Within each domain are various “clusters,” one of which for operations and algebraic thinking is, “Represent and solve problems involving multiplication and division.”

Within that cluster is the “standard,” or what third-graders ultimately are expected to demonstrate that they understand, perhaps the key piece of the Common Core. In this case, the standard would be students demonstrating that 5 multiplied by 7 can be represented as five groups of seven objects each, and create a real-life scenario to prove it.

To go about this, students must use the smallest piece of the Common Core, “Essential Skills and Knowledge,” such as understanding that multiplication is repeated addition and the ability to use concrete objects and pictures to demonstrate it.

On Wednesday at Towson High, for example, teachers had to identify the best argument for selecting whether they wanted a medium-size pizza with two slices left that were cut into eight pieces, versus the same pizza with two slices cut into six pieces.

“Problems like this are reflective of so many standards,” Adkins said.

Acting as a guide for the new math curriculum are eight “Mathematical Practices,” which are basically “habits of the mind” that educators want students to use. These include looking for and creating structure when thinking about mathematical solutions, and constructing arguments and critiquing others’ arguments, as with the pizza problem.

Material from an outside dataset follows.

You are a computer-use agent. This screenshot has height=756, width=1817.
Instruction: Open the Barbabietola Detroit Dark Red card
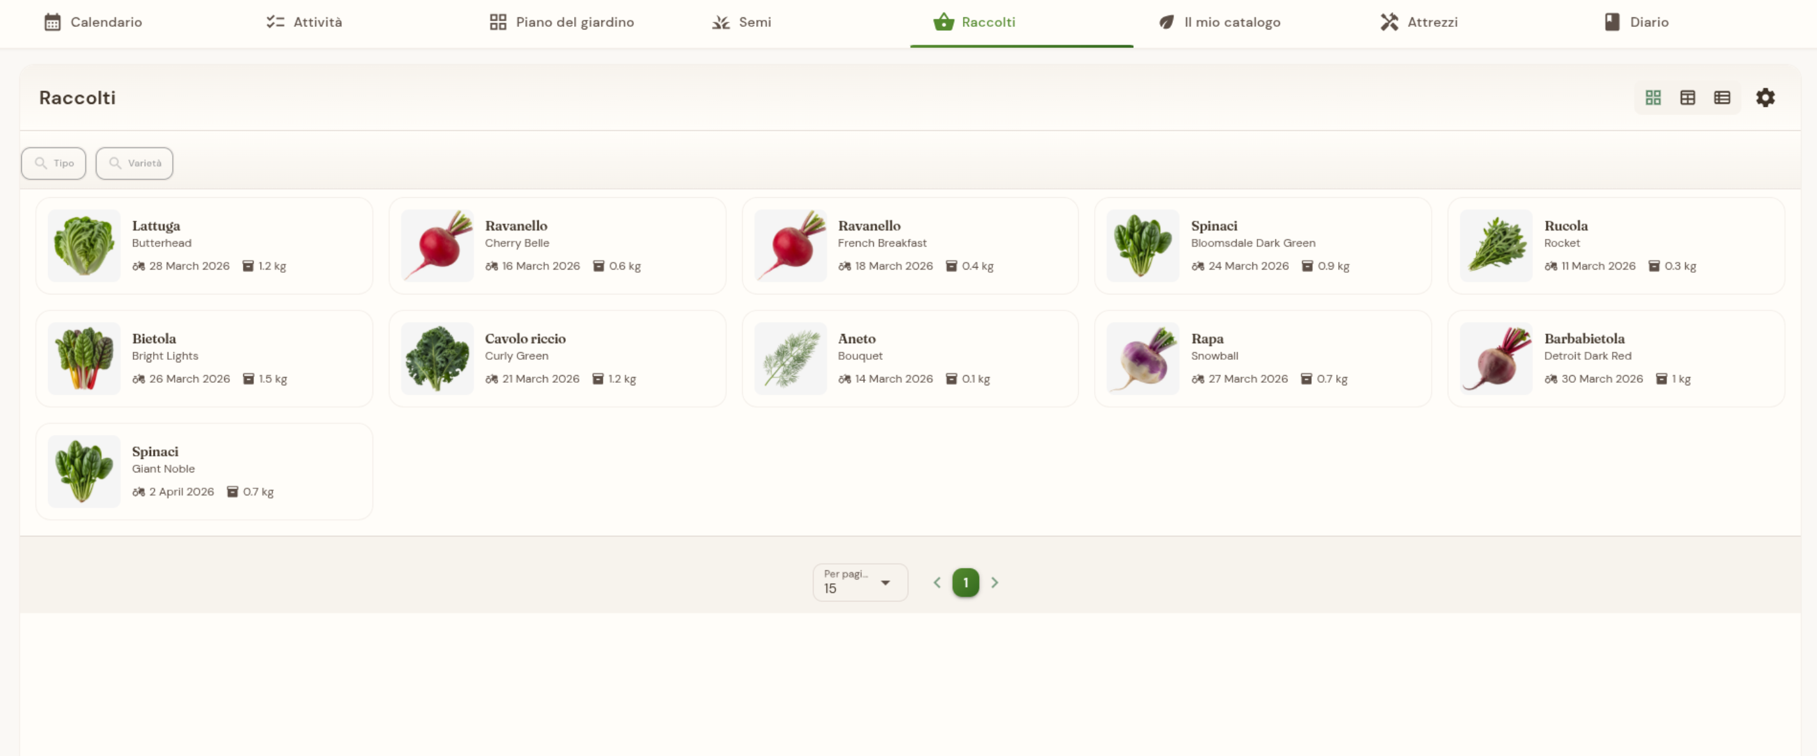(1616, 358)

In English, meanwhile, students will be asked to read more work independently, while showing they understand more complex books than in the past. The Common Core’s literacy standard also will incorporate social studies and science texts.

The hope is that teaching practices produce students who can describe how and why it is they understand their academic material, and also have learned to think for themselves, said Scott Pfeifer, director of instructional assessment and teacher effectiveness at the Maryland State Department of Education.

“The standards are more rigorous than standards that we’ve had before,” he said.

Although it has taken required standards and other concepts from the national Common Core model, the state is creating its own unique version of the curriculum.

After revising the draft curriculum over the next two years, building up teacher resources and doing more professional development, the curriculum will be field-tested in 2013-2014, and revised for the 2014-2015 school year, Pfeifer said.

Additional academies with the same number of teachers and principals will be held in the summers of 2012 and 2013. The teachers who attend these also will help their school systems’ curriculum officials to develop transitional plans to the Common Core for the system and individual schools.

The academies are funded by the $250 million Race to the Top grant Maryland was awarded by the U.S. Department of Education last year to reform teacher evaluations and improve struggling schools.

One concern for Sharon Whitlock, principal at Baltimore County’s Mars Estates Elementary, is that teachers be given enough professional development time to truly understand the Common Core.

“Some of the skills may be new to the teachers,” she said.

Parker, observing teachers at work, said the new standards had the potential to teach students key concepts while making sure they weren’t just using formulas as a classroom crutch and spitting back answers to teachers.

“It has to go beyond drill and kill,” Parker said.